Friday, February 21, 2014

Homemade Laundry Soap ..... Laundry Day(s)

This blowing sun snow weather makes it difficult to dry laundry on the line.

It's easy to dry laundry in this weather. I didn't think that you needed a pic of my bloomers...

  It's not always easy living off the grid. I know that I've said that before and I'm sure I will say it over and over again. That doesn't mean that living off the grid does not bring us joy or a real sense of accomplishment. An example of this is the task of doing the laundry. I love to hang the clothes out on the line. I'm in the sun, alone with my thoughts and soaking in the beauty of Gods' creation all around me. (I started this post well over a year ago and now Number One hangs our clothes on the line since the wreck) 

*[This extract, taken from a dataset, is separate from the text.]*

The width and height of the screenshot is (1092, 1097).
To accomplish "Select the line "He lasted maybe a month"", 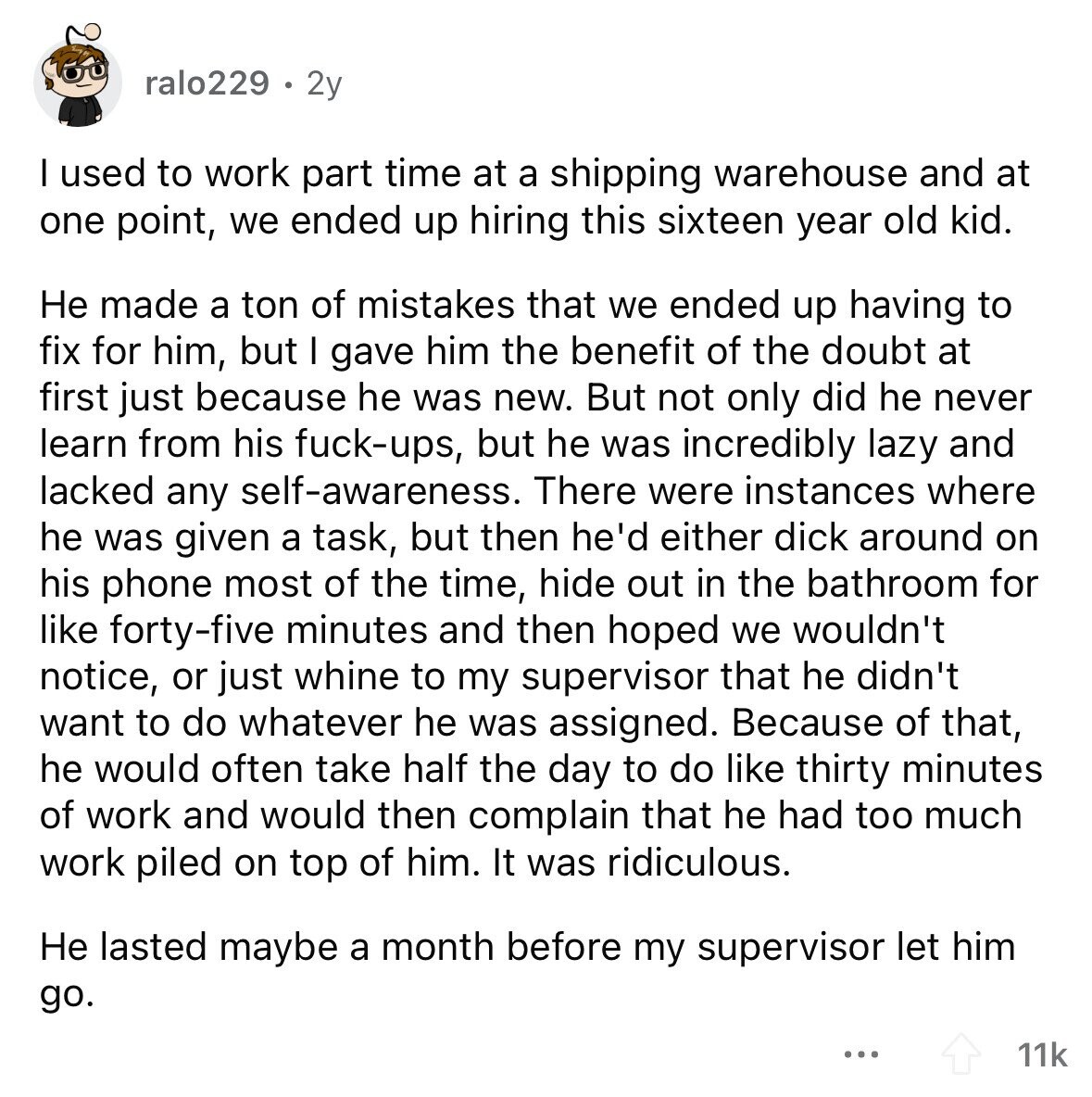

Even in the winter clothes must be dried. Winter is more challenging and certainly less pleasant, but none the less an accomplishment. Your clothes freeze before you get them out of the basket and on the line. Have you ever seen a pair of freezed dried pants? They can stand up all by themselves.

We have a small 110 volt washer/dryer combo unit that Number One found on Craigslist for 100 bucks. What a blessing! They are around $1100 if you bought one new. We don't use the dryer. It's not necessary it this arid climate. It was such a waste of money and time just driving to the laundry mat. It took an hour to get to the closest one and then, you guessed it, an hour to get back. Then the time it took to actually wait for the clothes to get done. When your at home you can get other things accomplished. I'm(I was) actually doing laundry and writing this post at the same time.

When we were doing the laundry at the laundry mat, I figured out that if you used the largest machines you would save the most money. They work very well. They are made from some serious iron and could really get the job done.

I was very happy when we brought home our little investment. That's when I realized laundry could be a joyful task off the grid. I do have an indoor line in the storage building for when it rains too long or the wind blows so hard that it just rips the clothes off the line. I don't leave the clothes out on the line when I leave anymore. Lesson learned. I don't need my bloomers blown into the next county.

I also make my own laundry soap. It's easy to do. I don't use very much soap. It's really not necessary. I only wash in cold water, because washing in hot or warm does not change how clean your clothes get and it cost money to heat the water. If I had to wash soiled cloth diapers or something similar I would definitely use hot water and bleach to help kill germs. I do not use bleach at all in my laundry. It really irritates my eyes, nose and skin. I do keep it handy for emergency use. I also prefer homemade liquid laundry soap to powdered laundry soap since I use cold water. Sometimes powdered laundry soap may not dissolve in cold water.

Laundry soap recipe:  2 c grated soap or 1 bar grated unscented soap (Fels Naptha or similar bar soap)
                                  6 c water
                                  3/4 c borax natural soap booster
                                  3/4 c all natural washing soda (in the laundry isle)
                                  1 quart hot tap water
                                  1 gallon tap water

Using a large old unused pot, heat soap and two cups of water. Add the other four cups one cup at a time, stirring constantly. Do not let it boil. Add measured borax and washing soda. Stir until dissolved. Remove from heat. Add 1 quart hot tap water and stir until mixed very well. Add 1 gallon water and stir until mixed very well. At this time you may add any essential oils for scent that you want. Unscented works just fine too. Let cool before you refill your old detergent bottles with your new homemade laundry soap. Don't be surprised if it separates a little. Shake a little before using if it does. Use about 3/4 cup per regular load. Play around if you have a really soiled load.